Cellular blueprint of healthy and diseased human epiglottis and subglottis-a study of the Canadian Airways Research (CARE) group.

BACKGROUND

The larynx consists of the supraglottis, glottis, and subglottis and each differ in tissue composition, lymphatic drainage, ability to counter infections, and response to injuries. However, the cellular mechanisms driving laryngeal homoeostasis remain largely unexplored. As a result, understanding disease pathogenesis within the larynx including idiopathic subglottic stenosis (iSGS) and intubation-related traumatic stenosis has been challenging. Here, we sought to characterise the cellular processes governing laryngeal health and disease.

METHODS

As part of the prospective Canadian Airways Research (CARE) iSGS study, we characterised 122,004 high-quality transcriptomes using single nucleus RNA-sequencing to profile 11 human epiglottis and 17 human subglottis biopsies across three different conditions: control, iSGS, and intubation-related traumatic stenosis to define cell populations and pathways associated with disease. We validated our results using cohort-level bulk transcriptomics using 114 human epiglottis and 121 human subglottis.

FINDINGS

We defined the single-cell taxonomy of the human subglottis and epiglottis using single-nucleus sequencing in both healthy and disease states. Mechanistically, we discovered the presence of unique epithelial and fibroblast progenitor subsets within the control subglottis but not within the anatomically adjacent epiglottis. The uncontrolled proliferation of these cellular subsets exhibited skewed sex hormone signalling and orchestrated a fibro-inflammatory cascade.
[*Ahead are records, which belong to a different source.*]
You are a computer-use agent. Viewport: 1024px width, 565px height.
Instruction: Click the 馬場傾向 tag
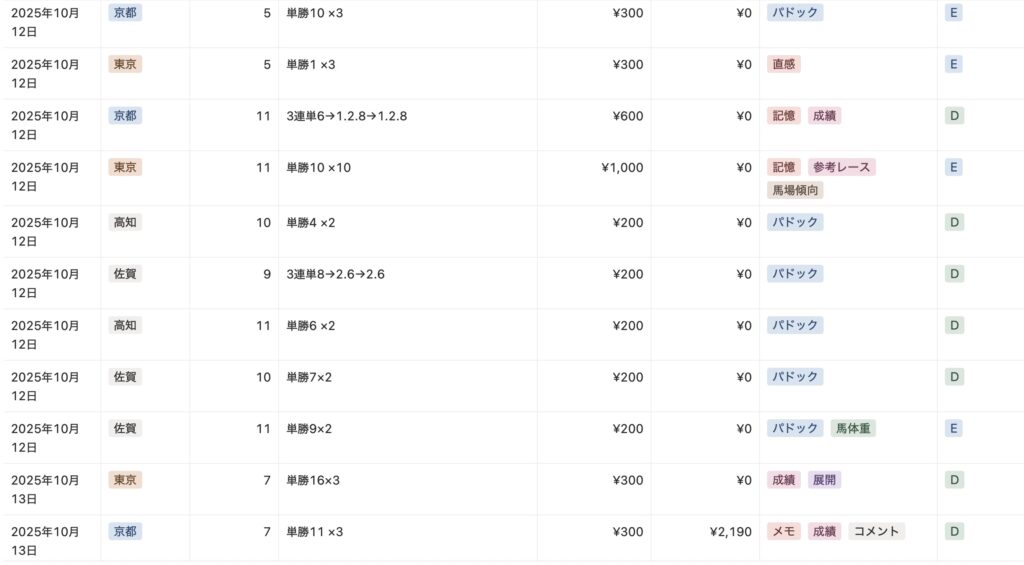pyautogui.click(x=795, y=190)
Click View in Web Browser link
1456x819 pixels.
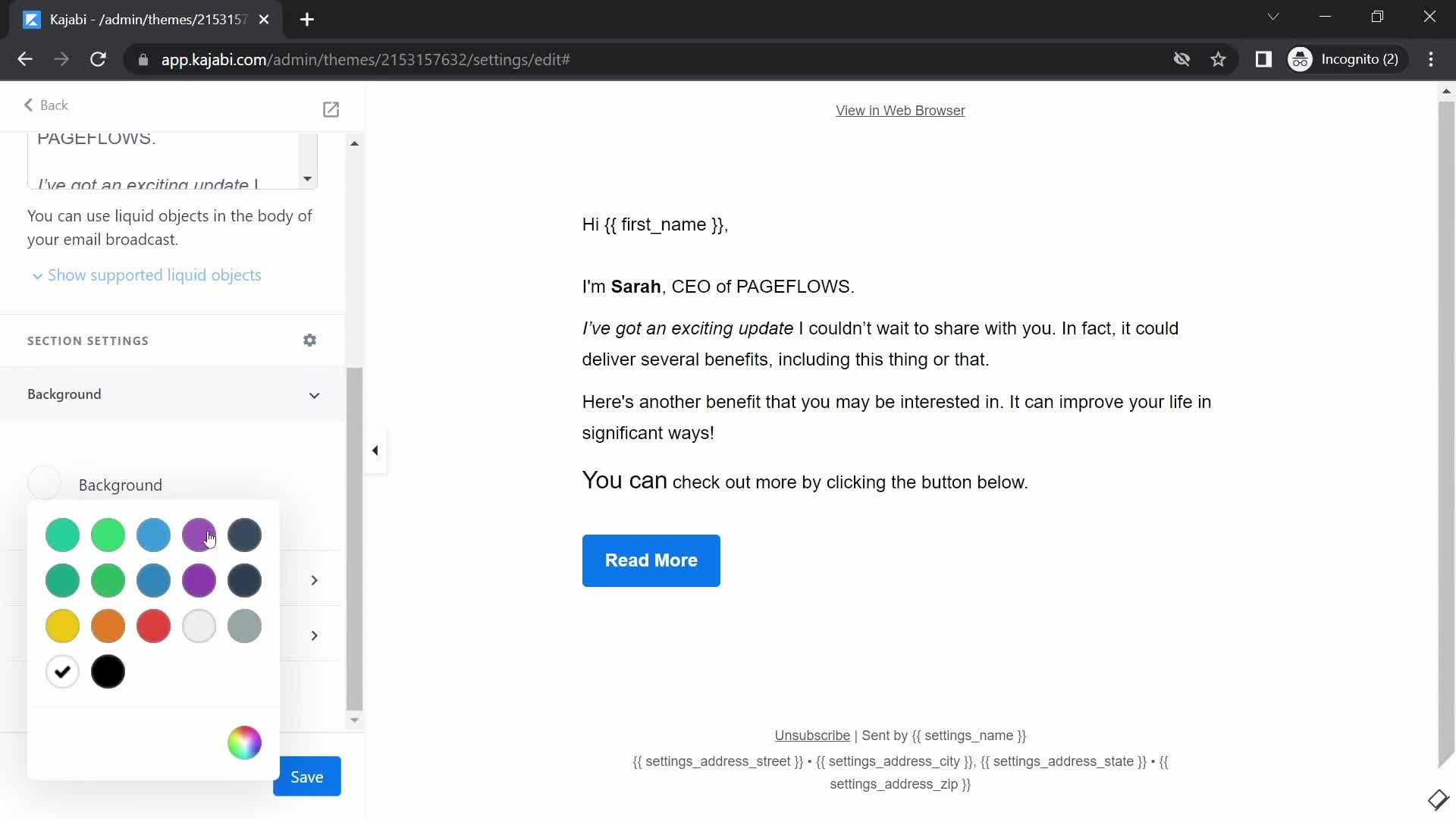click(900, 111)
We leveraged cohort-level bulk transcriptomics to define hallmarks of iSGS associated with disease covariates and introduced the first biomarker associated with recurrent relapse. Longitudinal sampling demonstrated that the subglottic microenvironment in patients with iSGS is changing dynamically with and without therapeutic intervention.

INTERPRETATION

Together, our data refines our understanding of laryngeal biology, nominates candidate compounds for iSGS treatment, and serves as a transformative platform for future clinical investigations to further precision laryngology.

FUNDING

This study was funded by a grant from the American Laryngology Association (#1082), an Academic Medical Organisation of Southwestern Ontario innovation fund grant (INN21-016), grant support from the Departments of Otolaryngology-Head and Neck Surgery at University of Toronto, Canada and Western University, Canada. ACN was supported by the Wolfe Surgical Research Professorship in the Biology of Head and Neck Cancers Fund. PYFZ was supported by a Vanier Canada Graduate Scholarship and PSI Foundation fellowship.